→ Enunciado A:
Responda, com base no texto sobre a Usina de Três Marias:
(i) Que percentual do volume útil a usina alcançou na atualização da noite de 24 de março?
(ii) A que cota e a que percentual corresponde o limite operacional chamado de "máximo maximorum"?
(iii) Desde que ano não se registrava o reservatório em patamar próximo do nível máximo?
→ Enunciado B:
Resuma em duas frases o texto sobre a Usina de Três Marias.
→ Enunciado C:
Prossiga com o texto sobre a Usina de Três Marias a partir da última frase apresentada.

→ Trecho para leitura:
· · ·

A Usina Hidrelétrica de Três Marias, em Minas Gerais, alcançou 99,3% do volume útil na atualização da noite desta terça-feira, 24 de março, e a Cemig informou que, por enquanto, não há necessidade de liberar água pelas comportas para o Rio São Francisco.
O reenchimento do reservatório ocorre após um período de chuvas acima da média entre janeiro e março e recoloca o lago em patamar próximo do nível máximo, situação que não era registrada desde 2020.
Na atualização mais recente disponível no portal da companhia, Três Marias operava com nível de 572,40 metros, afluência de 1.515,77 metros cúbicos por segundo e defluência de 788,13 metros cúbicos por segundo. Em comunicado divulgado pela estatal, a empresa explicou que o “nível máximo normal” do reservatório é a cota 572,50 metros, equivalente a 100% do volume útil, mas que o limite operacional permitido chega à cota 573,40 metros, chamada de “máximo maximorum”, correspondente a 106,5%.
Segundo a Cemig, a proximidade do fim da estação chuvosa e a tendência de redução das vazões que chegam à usina permitem a operação do reservatório em níveis mais altos, sem necessidade imediata de vertimento. A companhia afirmou que, caso haja mudança nas previsões e surja perspectiva de abertura das comportas, a população e os órgãos públicos serão avisados com antecedência.
O reenchimento de Três Marias é considerado estratégico para a segurança hídrica do alto e médio São Francisco durante o período seco, com reflexos sobre abastecimento humano, irrigação, dessedentação animal, navegação e outras atividades econômicas ao longo da bacia.

· · ·

→ Conteúdo do conjunto:
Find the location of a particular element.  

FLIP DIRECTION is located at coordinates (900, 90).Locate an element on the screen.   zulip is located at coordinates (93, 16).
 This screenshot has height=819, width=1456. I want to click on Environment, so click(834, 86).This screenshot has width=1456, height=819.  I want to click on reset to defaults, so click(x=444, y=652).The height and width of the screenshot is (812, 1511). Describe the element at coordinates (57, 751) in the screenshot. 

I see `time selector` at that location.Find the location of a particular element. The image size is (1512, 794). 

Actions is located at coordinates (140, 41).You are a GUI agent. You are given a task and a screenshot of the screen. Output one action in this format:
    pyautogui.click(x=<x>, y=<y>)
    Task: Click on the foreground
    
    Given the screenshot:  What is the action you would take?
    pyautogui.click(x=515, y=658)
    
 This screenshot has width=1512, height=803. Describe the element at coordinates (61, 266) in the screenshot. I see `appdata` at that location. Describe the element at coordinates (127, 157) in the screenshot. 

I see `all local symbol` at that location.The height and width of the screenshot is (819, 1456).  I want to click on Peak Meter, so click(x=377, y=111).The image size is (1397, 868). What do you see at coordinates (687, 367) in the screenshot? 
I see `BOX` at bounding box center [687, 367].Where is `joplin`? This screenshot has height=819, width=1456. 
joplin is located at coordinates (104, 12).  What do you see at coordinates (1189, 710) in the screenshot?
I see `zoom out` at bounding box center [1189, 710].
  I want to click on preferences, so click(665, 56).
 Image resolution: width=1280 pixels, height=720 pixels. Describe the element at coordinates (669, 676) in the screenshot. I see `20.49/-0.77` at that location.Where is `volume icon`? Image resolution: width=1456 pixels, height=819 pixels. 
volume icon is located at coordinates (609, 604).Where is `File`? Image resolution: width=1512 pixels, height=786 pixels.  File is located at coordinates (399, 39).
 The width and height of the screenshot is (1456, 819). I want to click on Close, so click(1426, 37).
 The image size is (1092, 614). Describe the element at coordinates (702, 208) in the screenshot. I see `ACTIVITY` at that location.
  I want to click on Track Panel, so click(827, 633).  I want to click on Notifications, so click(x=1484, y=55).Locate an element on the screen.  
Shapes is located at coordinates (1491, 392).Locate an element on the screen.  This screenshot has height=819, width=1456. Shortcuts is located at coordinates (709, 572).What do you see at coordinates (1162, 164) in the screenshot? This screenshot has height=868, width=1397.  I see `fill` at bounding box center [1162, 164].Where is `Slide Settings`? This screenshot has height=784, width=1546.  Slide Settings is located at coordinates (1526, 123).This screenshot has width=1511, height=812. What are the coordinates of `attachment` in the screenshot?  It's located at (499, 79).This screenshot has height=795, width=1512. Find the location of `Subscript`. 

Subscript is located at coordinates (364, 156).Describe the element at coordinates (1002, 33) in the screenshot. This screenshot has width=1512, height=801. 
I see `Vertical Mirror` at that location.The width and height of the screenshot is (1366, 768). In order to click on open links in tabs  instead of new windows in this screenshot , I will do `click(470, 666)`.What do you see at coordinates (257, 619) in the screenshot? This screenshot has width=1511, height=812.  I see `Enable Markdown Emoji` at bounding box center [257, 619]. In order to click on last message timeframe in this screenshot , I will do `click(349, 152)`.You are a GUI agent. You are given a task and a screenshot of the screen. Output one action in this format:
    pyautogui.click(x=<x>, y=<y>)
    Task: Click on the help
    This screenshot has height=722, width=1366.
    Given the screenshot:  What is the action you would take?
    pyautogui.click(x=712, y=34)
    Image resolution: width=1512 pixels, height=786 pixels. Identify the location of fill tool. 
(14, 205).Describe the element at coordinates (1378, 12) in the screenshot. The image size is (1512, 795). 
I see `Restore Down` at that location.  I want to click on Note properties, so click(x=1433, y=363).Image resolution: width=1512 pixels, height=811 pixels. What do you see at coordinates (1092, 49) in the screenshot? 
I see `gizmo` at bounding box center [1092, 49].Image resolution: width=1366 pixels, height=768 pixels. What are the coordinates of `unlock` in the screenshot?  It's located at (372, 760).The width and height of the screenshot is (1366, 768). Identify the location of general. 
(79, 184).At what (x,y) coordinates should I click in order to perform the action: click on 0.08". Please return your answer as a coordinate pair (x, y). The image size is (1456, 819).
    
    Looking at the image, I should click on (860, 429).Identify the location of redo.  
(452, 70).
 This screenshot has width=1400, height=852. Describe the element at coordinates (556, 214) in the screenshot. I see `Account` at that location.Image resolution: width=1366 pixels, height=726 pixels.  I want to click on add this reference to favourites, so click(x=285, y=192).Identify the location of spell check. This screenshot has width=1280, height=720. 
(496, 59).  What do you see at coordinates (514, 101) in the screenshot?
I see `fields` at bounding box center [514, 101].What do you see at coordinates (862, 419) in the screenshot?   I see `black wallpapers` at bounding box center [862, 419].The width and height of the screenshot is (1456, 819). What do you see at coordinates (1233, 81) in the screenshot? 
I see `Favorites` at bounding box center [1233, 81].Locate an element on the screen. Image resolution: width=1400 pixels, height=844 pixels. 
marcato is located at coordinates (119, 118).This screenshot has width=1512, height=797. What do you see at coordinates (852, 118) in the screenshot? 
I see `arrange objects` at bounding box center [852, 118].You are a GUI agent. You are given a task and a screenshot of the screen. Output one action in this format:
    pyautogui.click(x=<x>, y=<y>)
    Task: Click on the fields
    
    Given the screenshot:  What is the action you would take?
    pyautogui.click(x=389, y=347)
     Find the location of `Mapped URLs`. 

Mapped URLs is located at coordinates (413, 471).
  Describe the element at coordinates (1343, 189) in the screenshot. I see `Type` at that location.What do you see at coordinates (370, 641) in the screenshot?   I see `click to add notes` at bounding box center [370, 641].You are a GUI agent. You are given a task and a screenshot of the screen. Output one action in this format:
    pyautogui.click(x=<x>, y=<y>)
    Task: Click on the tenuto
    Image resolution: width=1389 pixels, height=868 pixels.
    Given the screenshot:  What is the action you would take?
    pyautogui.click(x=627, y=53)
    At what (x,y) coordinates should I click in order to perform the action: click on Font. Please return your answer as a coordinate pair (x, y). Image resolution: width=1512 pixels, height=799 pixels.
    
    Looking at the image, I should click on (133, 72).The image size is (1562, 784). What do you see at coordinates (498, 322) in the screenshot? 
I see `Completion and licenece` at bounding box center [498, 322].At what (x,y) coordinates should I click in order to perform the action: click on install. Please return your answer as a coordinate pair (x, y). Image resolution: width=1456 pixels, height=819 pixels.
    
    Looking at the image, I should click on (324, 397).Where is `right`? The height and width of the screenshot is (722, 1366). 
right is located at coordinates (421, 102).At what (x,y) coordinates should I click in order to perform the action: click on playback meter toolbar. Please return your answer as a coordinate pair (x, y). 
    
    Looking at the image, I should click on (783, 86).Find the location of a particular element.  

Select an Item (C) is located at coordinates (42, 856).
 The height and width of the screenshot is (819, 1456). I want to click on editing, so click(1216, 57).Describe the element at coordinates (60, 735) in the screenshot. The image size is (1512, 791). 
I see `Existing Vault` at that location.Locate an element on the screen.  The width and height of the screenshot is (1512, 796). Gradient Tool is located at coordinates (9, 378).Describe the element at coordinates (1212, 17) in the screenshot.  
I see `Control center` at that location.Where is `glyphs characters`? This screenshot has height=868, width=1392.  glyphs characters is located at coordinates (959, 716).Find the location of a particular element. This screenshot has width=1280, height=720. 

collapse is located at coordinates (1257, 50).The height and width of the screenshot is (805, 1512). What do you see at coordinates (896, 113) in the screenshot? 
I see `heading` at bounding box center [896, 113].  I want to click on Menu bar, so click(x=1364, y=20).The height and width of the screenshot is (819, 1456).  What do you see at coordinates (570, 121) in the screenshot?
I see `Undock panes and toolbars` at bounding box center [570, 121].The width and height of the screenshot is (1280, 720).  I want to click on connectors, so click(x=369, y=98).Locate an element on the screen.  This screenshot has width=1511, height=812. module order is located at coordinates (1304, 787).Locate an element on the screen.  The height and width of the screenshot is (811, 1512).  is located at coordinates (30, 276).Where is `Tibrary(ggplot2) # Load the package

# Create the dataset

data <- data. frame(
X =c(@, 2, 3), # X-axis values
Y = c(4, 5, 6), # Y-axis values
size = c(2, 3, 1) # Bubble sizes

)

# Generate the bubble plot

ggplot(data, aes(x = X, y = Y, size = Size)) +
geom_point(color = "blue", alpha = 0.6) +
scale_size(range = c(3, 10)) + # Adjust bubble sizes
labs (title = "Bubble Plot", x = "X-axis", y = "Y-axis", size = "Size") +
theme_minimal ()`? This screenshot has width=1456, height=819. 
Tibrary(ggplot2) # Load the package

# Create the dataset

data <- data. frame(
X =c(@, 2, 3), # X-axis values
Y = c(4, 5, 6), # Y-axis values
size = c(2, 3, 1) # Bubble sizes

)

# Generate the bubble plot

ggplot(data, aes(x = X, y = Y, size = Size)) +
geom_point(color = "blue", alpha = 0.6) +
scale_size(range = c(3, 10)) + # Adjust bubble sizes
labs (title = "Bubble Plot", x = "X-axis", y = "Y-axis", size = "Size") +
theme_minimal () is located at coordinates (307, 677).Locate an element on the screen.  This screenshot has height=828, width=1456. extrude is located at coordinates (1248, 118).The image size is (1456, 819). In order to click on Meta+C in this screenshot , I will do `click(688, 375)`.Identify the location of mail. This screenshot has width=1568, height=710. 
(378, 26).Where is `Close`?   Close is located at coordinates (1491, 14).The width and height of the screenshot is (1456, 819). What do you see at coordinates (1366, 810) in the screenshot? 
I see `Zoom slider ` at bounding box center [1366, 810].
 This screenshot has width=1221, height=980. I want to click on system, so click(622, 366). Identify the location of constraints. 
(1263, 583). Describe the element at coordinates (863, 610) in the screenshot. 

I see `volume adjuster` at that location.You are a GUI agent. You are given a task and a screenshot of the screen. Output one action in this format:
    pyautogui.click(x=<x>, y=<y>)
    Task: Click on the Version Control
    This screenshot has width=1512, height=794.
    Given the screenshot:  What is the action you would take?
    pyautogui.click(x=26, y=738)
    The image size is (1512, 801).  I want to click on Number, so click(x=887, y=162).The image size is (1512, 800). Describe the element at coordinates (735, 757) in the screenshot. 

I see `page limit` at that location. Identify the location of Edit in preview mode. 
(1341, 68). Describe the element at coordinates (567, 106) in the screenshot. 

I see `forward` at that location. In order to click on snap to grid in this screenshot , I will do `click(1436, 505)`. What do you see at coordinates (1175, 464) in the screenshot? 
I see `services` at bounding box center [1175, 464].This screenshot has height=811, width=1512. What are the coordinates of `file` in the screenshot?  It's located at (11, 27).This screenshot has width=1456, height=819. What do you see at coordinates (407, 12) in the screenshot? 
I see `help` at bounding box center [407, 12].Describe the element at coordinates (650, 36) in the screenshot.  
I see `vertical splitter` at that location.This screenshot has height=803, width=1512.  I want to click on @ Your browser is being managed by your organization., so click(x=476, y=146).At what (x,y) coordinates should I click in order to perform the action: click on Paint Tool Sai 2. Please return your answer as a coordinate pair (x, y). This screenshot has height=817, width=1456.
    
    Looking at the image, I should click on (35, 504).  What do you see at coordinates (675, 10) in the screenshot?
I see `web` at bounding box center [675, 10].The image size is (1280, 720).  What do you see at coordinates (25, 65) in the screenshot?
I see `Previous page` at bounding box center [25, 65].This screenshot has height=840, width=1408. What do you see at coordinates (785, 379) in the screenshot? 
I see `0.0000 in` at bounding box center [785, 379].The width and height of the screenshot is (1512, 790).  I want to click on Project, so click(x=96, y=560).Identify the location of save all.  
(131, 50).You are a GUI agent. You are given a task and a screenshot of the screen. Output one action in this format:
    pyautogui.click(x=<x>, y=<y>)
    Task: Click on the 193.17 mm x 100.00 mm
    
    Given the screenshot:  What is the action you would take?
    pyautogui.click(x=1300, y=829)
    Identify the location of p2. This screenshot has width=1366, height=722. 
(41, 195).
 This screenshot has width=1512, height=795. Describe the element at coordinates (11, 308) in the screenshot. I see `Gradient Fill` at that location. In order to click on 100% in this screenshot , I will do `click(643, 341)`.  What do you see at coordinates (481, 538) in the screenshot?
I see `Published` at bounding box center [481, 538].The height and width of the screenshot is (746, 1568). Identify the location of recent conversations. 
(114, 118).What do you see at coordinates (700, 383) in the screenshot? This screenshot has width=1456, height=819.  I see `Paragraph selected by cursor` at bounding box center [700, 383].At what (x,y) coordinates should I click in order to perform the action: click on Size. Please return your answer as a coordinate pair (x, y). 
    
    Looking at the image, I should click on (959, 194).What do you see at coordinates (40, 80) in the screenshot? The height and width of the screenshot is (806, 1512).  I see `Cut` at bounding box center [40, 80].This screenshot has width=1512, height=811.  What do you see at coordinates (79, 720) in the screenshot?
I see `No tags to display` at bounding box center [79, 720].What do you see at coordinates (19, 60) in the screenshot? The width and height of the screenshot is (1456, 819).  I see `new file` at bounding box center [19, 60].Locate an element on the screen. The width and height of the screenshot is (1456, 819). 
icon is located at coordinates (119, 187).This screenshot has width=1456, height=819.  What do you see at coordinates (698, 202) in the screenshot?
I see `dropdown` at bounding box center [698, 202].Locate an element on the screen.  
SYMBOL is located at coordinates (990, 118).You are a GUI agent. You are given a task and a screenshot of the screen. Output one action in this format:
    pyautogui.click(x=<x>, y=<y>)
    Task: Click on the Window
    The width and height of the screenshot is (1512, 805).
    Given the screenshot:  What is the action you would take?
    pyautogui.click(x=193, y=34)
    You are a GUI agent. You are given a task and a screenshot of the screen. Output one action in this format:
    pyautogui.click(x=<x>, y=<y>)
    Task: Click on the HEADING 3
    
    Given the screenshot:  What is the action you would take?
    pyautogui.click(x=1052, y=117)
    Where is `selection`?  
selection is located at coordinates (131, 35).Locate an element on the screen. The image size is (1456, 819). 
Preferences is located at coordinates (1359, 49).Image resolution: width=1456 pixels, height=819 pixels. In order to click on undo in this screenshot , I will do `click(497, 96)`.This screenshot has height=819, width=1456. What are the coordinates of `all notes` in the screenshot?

· · ·

→ Resposta redigida A:
(i) 99,3% do volume útil.
(ii) À cota 573,40 metros, correspondente a 106,5%.
(iii) Desde 2020.

→ Resposta redigida B:
A Usina Hidrelétrica de Três Marias, em Minas Gerais, alcançou 99,3% do volume útil na atualização da noite de 24 de março, após chuvas acima da média entre janeiro e março, e a Cemig informou que, por enquanto, não há necessidade de liberar água pelas comportas para o Rio São Francisco. Segundo a companhia, a proximidade do fim da estação chuvosa e a redução das vazões permitem operar o reservatório em níveis mais altos, e o reenchimento é considerado estratégico para a segurança hídrica do alto e médio São Francisco durante o período seco.

→ Resposta redigida C:
Moradores das cidades ribeirinhas podem acompanhar avisos e os dados sobre as hidroelétricas no aplicativo PROX.
Situação do Rio São Francisco entre Três Marias e Sobradinho
No trecho entre Três Marias e Sobradinho, o boletim hidrológico do Serviço Geológico do Brasil (SGB), atualizado às 11h desta terça-feira, mostra níveis elevados em parte do médio São Francisco. Em São Francisco, no norte de Minas, o rio estava em 675 centímetros, acima da cota de alerta de 640 centímetros, mas com tendência de queda gradual ao longo do dia. Em Pedras de Maria da Cruz, em Januária, o nível era de 662 centímetros, com previsão de estabilidade em torno de 663 centímetros até a manhã de quarta-feira, 25 de março.
Na Bahia, a situação continua mais sensível em alguns municípios. Em Carinhanha, o rio marcava 534 centímetros, acima da cota de inundação de 500 centímetros, com previsão de se manter estável em torno de 535 centímetros até o início da tarde desta quarta-feira. Em Bom Jesus da Lapa, o nível chegou a 685 centímetros, acima da cota de inundação de 625 centímetros, com tendência de subir lentamente nas próximas horas e depois se manter próximo de 687 centímetros até o fim da tarde de quarta.
Em outros pontos monitorados do rio, os níveis permaneciam abaixo das cotas de alerta, caso de Pirapora, São Romão, Manga, Morpará, Ibotirama e Barra. Nesses trechos, o SGB indicou que não havia probabilidade significativa de inundação nas próximas horas.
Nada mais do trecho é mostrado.